Authorities are investigating a suspicious death after a man
died in a house fire in north Morgan Hill Tuesday morning.
Authorities are investigating a suspicious death after a man died in a house fire in north Morgan Hill Tuesday morning.
The fire at 80 Preservation Way started about 4:30 a.m., according to Morgan Hill Police Sgt. Jerry Neumayer. The house was already fully engulfed in flames when the first engine from Santa Clara County Fire Department arrived before 5 a.m.
The fire was mostly extinguished, but still smoldering about 10:30 a.m. Firefighters, police and the American Red Cross were still at the hectic scene at the end of a residential court. Neighbors and emergency vehicles crowded the narrow street, which was closed to regular traffic.

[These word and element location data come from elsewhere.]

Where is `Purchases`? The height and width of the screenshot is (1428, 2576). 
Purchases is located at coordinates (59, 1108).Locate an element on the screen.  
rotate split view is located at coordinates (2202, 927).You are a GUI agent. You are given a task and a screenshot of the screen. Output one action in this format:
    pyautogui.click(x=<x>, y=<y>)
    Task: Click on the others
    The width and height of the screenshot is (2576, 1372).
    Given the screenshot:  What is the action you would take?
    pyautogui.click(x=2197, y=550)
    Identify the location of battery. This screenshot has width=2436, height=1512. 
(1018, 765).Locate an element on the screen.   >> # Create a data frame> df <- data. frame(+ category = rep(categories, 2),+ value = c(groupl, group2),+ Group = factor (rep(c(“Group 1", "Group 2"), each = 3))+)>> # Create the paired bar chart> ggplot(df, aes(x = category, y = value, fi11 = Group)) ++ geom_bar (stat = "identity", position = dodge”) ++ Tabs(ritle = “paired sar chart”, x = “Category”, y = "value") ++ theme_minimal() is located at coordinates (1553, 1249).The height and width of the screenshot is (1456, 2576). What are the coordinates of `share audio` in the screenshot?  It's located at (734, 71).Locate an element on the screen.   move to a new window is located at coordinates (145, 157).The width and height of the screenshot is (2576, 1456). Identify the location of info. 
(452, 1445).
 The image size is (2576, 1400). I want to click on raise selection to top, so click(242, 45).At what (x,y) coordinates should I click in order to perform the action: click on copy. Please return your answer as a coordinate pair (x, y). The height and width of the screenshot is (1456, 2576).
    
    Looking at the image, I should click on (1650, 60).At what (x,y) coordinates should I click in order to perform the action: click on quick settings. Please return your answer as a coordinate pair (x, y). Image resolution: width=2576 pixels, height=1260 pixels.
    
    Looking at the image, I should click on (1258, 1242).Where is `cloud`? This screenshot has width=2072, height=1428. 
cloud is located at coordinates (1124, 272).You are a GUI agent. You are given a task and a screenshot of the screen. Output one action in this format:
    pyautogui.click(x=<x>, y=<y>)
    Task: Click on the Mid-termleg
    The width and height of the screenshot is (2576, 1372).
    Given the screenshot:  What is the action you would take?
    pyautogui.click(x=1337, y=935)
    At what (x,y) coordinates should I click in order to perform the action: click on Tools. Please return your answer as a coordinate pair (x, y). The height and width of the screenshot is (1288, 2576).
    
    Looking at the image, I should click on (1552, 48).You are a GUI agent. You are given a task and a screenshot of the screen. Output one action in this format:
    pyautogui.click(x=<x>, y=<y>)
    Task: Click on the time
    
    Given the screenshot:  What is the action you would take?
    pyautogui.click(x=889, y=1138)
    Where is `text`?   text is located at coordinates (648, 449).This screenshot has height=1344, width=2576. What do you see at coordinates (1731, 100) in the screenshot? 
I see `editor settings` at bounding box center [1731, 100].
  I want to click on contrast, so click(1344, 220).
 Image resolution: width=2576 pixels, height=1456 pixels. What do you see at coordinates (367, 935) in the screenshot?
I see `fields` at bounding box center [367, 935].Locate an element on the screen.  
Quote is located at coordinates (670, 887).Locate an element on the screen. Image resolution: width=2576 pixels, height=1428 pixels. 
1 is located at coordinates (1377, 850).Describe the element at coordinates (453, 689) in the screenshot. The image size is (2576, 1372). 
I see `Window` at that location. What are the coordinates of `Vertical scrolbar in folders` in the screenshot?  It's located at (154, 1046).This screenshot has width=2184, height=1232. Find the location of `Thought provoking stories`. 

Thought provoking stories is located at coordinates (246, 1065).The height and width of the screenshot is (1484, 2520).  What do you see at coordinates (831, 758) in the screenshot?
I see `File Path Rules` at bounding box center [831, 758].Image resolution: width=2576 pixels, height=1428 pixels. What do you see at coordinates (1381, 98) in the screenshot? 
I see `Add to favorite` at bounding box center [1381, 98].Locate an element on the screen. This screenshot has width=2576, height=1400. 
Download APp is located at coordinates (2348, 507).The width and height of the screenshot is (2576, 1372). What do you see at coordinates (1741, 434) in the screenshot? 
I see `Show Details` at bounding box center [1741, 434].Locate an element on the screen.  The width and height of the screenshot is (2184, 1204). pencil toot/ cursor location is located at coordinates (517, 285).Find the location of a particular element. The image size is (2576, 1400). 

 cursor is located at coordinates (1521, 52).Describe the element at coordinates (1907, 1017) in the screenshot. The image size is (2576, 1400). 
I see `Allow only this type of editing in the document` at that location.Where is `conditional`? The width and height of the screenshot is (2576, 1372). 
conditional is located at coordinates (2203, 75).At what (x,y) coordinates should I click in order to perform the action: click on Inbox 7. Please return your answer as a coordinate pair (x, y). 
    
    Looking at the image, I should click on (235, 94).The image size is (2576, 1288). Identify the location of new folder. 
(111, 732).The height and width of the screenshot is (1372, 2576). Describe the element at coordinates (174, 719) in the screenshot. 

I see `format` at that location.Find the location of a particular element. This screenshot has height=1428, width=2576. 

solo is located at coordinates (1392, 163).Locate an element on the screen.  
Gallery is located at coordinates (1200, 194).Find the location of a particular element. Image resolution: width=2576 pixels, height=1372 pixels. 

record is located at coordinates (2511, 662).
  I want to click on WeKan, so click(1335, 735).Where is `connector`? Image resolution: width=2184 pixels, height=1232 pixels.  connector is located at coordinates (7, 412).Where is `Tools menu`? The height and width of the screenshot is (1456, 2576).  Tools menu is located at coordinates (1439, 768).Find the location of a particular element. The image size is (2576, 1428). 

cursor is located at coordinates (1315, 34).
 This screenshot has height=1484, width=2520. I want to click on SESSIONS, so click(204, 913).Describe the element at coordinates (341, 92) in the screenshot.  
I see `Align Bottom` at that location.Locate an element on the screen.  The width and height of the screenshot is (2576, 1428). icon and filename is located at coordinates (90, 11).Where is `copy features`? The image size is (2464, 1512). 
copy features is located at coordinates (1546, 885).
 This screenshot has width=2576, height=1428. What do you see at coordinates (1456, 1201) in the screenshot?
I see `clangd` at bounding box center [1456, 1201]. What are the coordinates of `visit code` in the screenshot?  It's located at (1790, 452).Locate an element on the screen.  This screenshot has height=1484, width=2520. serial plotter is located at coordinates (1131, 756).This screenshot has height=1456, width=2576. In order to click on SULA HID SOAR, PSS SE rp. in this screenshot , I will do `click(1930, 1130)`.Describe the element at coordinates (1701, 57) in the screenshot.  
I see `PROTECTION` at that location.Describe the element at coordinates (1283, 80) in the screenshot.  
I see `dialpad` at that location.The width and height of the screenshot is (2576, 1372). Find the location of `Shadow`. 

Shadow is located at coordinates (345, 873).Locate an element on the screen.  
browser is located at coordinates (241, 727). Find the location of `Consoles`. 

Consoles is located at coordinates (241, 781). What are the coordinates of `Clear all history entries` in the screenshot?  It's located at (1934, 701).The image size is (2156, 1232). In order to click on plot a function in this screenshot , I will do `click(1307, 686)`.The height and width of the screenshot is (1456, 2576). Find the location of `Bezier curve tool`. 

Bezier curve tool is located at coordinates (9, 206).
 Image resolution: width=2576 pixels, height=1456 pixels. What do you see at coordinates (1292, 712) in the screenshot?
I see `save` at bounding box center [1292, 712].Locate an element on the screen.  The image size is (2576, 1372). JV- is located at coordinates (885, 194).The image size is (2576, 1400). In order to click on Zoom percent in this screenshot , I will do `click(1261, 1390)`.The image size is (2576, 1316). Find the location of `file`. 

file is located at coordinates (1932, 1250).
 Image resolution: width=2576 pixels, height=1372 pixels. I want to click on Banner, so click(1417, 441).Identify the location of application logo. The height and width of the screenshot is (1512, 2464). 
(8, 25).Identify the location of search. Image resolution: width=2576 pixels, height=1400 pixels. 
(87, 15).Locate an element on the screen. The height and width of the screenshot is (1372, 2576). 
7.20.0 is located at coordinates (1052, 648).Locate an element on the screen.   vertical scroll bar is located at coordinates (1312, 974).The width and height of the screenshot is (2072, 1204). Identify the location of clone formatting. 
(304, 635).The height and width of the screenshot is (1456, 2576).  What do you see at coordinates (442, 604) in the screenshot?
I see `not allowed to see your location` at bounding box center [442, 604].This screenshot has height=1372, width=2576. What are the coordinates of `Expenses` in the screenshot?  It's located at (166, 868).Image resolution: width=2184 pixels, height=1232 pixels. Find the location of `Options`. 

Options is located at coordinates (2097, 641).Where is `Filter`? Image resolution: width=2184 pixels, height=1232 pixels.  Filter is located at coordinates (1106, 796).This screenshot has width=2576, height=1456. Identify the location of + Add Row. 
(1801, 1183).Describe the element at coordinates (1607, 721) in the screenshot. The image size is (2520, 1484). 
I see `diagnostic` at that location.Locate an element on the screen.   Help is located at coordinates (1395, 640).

A male was found dead inside the home when firefighters were able to enter, County Fire battalion Chief Rich Salazar said. The body was still inside the home, and authorities were waiting for the coroner to arrive late in the morning.
Salazar could not confirm if the body was that of an adult or child, and authorities declined to release his name.
Neighbors who gathered around the cul-de-sac said an adult married couple lived at the home. The couple’s next-door neighbor, Ray Wylie, said the deceased man’s name was Bill Mizner, and was in his early 50s. Wylie described Mizner as a “good guy, all around.”
Neighbors also said Mizner’s wife was not home at the time of the fire.
Wylie said the couple had lived there at least 10 years. Due to the “incredible amount” of items stored on the property that were destroyed in the flames, it was apparent the couple had lived there for several years, Salazar said. An old motor home, railroad car, piles of wood and containers of paint and other chemicals were stored in a shed and outside behind the home.
Several neighbors said they heard a loud explosion – one of the noises that first alerted them to the emergency before fire engines arrived. Salazar said it is “not uncommon” for small explosions to happen in house fires. The county’s hazardous materials unit was present to mitigate the potential spread of toxic chemicals.
A Chevrolet Malibu and a Chevrolet pickup truck in the driveway of the destroyed home appeared to be damaged, but not totally burned.
Two teenage brothers who live across the street were among the first witnesses on the scene, and they said the explosion they heard about 4:30 a.m. shook their house.
“We thought it was an earthquake,” said Rafael Anaya, 17.
Josh Anaya, 18, said his mother woke him up when she heard noises across the street. He ran outside and the garage or shed behind the home was already in flames, and the house was just beginning to burn. He heard glass breaking, and burning ashes were shooting into the sky.
Thinking the couple were still inside the burning home, Anaya ran to the back of the house and tried to go inside to help the residents evacuate. When he tried to open a screen door, smoke started billowing toward his face, preventing him from entering. He went back across the street and tried to use a bucket of water to diminish the flames, and he said another neighbor tried to use a garden hose to extinguish the fire before firefighters arrived.
Arson investigators were dispatched to the scene to determine the cause of the fire, Salazar said. Also dispatched were engines, trucks, a breathing unit, and battalion chiefs from Santa Clara County, South County, CalFire, Gilroy and San Jose fire agencies.
The Anayas said they thought the fire was started intentionally because the garage or shed behind the house was engulfed in flames first, while the section of the home that was on fire was not adjacent to the burning outbuilding.
“It was two separate fires – nothing else was on fire,” Josh Anaya said.